[Records for the exercise]
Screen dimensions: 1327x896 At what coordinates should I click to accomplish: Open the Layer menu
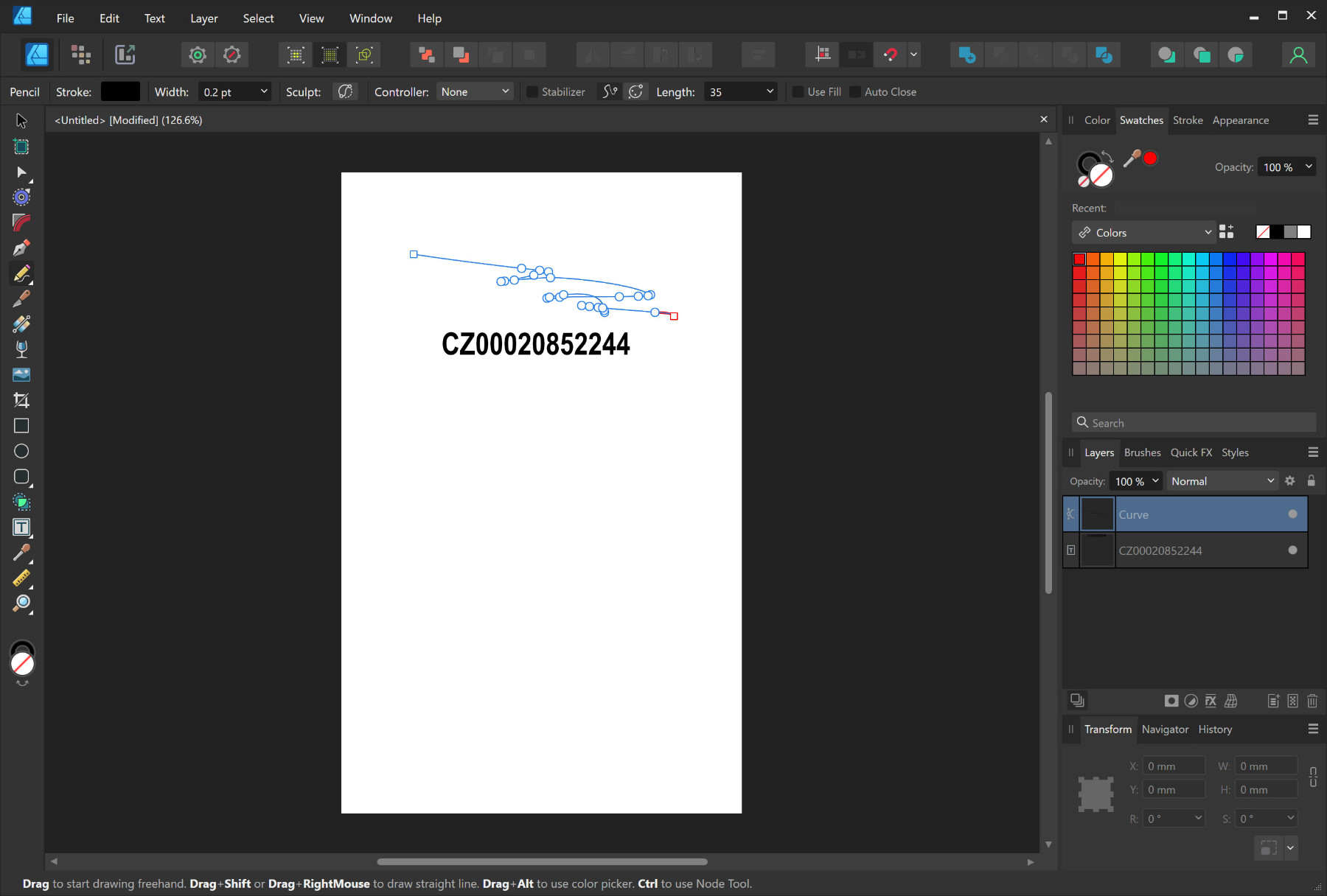coord(203,18)
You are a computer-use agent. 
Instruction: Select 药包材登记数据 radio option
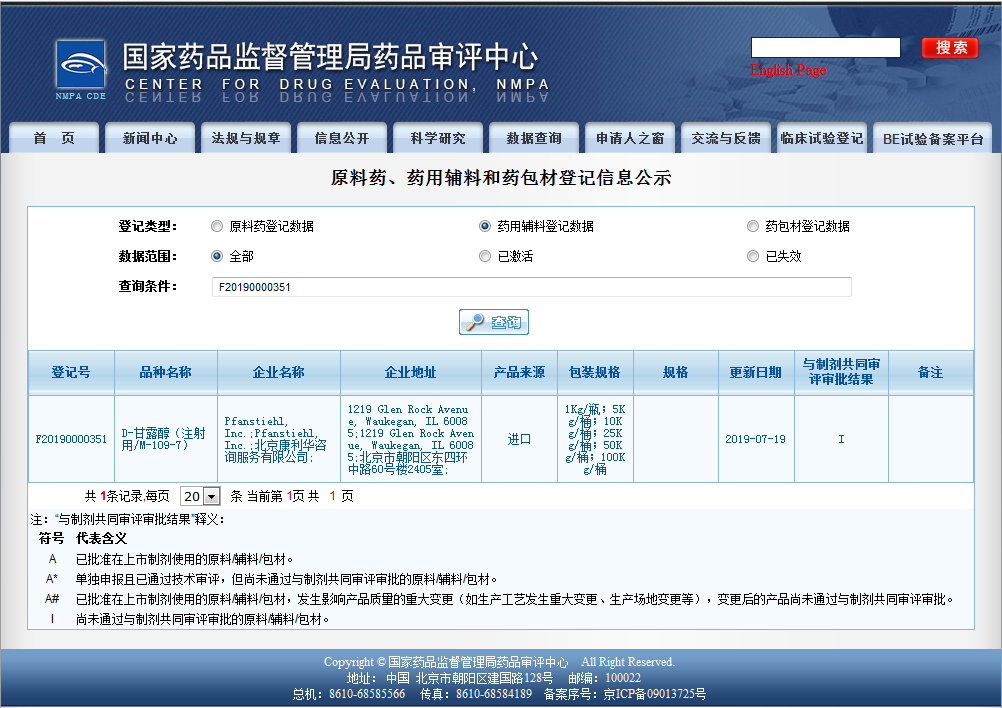(753, 227)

[Work instructions] Convert every line of the records above into a Markdown table with the columns Row and Line, numbering the rows in order and leaving out blank lines. Do not include the pictures.

[Task output]
| Row | Line |
|---|---|
| 1 | Screen dimensions: 1327x896 At what coordinates should I click to accomplish: Open the Layer menu |
| 2 | coord(203,18) |
| 3 | You are a computer-use agent.  |
| 4 | Instruction: Select 药包材登记数据 radio option |
| 5 | (753, 227) |